Segment Start: Material shown

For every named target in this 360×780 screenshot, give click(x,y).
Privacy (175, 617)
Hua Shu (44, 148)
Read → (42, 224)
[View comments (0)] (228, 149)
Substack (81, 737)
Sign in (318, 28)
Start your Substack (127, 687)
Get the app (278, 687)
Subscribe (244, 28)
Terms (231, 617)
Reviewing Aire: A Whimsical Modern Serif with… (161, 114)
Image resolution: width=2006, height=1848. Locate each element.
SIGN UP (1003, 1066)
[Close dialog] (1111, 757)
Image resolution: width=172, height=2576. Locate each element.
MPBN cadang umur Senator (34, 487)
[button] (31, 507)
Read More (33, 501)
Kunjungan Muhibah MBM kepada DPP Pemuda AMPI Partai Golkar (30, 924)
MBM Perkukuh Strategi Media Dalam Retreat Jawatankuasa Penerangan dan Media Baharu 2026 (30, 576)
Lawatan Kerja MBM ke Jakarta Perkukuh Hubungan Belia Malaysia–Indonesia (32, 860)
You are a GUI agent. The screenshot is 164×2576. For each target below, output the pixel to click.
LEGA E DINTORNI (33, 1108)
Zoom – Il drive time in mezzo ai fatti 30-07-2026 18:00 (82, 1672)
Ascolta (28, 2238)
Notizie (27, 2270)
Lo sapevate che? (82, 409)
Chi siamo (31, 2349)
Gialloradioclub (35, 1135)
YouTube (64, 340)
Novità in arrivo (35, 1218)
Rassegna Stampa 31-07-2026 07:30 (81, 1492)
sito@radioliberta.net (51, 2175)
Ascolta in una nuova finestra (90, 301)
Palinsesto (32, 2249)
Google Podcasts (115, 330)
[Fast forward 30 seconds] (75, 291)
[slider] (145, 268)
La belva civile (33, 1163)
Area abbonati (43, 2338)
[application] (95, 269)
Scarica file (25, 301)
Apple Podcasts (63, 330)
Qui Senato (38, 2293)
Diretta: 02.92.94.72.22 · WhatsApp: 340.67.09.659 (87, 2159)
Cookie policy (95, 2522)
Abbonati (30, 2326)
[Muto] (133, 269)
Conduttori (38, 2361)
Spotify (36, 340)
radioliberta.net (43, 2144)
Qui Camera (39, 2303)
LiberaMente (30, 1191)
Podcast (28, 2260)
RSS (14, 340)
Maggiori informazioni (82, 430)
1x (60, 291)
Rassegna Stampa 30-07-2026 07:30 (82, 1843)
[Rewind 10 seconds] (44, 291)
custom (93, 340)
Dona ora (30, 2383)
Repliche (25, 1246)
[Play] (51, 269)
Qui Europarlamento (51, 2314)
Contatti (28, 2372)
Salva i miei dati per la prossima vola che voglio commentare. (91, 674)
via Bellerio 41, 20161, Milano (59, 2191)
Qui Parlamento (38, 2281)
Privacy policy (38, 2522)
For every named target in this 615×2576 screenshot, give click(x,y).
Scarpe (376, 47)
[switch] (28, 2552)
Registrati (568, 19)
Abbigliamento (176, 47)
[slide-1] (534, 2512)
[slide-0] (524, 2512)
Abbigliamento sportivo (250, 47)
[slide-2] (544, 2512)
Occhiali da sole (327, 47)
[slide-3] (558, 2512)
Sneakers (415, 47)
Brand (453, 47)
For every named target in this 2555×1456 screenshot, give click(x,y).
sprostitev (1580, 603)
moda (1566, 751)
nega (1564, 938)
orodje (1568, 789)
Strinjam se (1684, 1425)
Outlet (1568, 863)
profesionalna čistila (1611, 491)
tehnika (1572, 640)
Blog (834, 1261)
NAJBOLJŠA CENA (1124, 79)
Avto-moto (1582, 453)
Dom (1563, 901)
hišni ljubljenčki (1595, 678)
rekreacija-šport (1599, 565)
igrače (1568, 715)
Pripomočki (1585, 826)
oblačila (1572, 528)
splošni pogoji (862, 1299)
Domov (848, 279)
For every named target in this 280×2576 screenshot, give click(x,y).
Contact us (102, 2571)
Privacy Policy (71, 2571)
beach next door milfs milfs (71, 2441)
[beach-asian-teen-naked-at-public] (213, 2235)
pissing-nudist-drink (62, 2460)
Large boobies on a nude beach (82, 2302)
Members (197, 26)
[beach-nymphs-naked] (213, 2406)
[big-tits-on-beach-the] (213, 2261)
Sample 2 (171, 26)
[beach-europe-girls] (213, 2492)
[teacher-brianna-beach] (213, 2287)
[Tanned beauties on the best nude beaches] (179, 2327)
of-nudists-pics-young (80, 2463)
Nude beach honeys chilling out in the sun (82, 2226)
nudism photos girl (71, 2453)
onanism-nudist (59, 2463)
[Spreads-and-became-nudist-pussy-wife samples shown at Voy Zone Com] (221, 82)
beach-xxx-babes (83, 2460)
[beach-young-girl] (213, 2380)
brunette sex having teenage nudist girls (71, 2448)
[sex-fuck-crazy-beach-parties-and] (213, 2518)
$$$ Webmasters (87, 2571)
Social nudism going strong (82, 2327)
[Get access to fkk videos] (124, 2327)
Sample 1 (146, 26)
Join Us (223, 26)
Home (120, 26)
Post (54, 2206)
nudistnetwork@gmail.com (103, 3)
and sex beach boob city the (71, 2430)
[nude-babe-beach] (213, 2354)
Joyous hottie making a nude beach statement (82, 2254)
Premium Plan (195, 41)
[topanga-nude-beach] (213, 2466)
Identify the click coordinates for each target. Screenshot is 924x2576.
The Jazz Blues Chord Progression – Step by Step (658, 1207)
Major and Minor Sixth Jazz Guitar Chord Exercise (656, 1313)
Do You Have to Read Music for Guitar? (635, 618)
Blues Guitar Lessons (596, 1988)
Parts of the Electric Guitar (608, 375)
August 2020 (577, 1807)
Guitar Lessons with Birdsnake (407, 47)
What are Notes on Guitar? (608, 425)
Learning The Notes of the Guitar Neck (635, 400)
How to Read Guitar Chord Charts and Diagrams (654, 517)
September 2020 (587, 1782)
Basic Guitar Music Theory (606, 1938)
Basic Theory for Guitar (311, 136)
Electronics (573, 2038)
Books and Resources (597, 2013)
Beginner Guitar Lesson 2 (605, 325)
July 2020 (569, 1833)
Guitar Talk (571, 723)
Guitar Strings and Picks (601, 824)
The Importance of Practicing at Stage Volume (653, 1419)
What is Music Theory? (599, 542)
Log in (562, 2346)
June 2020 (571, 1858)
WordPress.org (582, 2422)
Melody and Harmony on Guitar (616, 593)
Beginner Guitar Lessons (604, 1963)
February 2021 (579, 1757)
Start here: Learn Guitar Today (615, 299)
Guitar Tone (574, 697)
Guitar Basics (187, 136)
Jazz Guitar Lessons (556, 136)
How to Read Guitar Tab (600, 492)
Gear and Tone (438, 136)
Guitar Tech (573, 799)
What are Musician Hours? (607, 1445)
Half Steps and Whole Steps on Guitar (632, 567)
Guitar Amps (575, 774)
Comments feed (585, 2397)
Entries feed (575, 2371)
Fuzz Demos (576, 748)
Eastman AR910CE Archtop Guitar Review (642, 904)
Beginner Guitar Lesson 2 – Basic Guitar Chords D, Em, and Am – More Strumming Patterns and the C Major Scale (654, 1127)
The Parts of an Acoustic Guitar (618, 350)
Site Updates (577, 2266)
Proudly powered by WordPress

Segment End: Material shown

Work to complete:
What is needed is an exact copy of the lines from the start of the listing through the line where "Image resolution: width=2006, height=1848." sits, please, both end lines included and nothing more.

Exercise answer:
For every named target in this 360×780 screenshot, give click(x,y).
Privacy (175, 617)
Hua Shu (44, 148)
Read → (42, 224)
[View comments (0)] (228, 149)
Substack (81, 737)
Sign in (318, 28)
Start your Substack (127, 687)
Get the app (278, 687)
Subscribe (244, 28)
Terms (231, 617)
Reviewing Aire: A Whimsical Modern Serif with… (161, 114)
Image resolution: width=2006, height=1848. Locate each element.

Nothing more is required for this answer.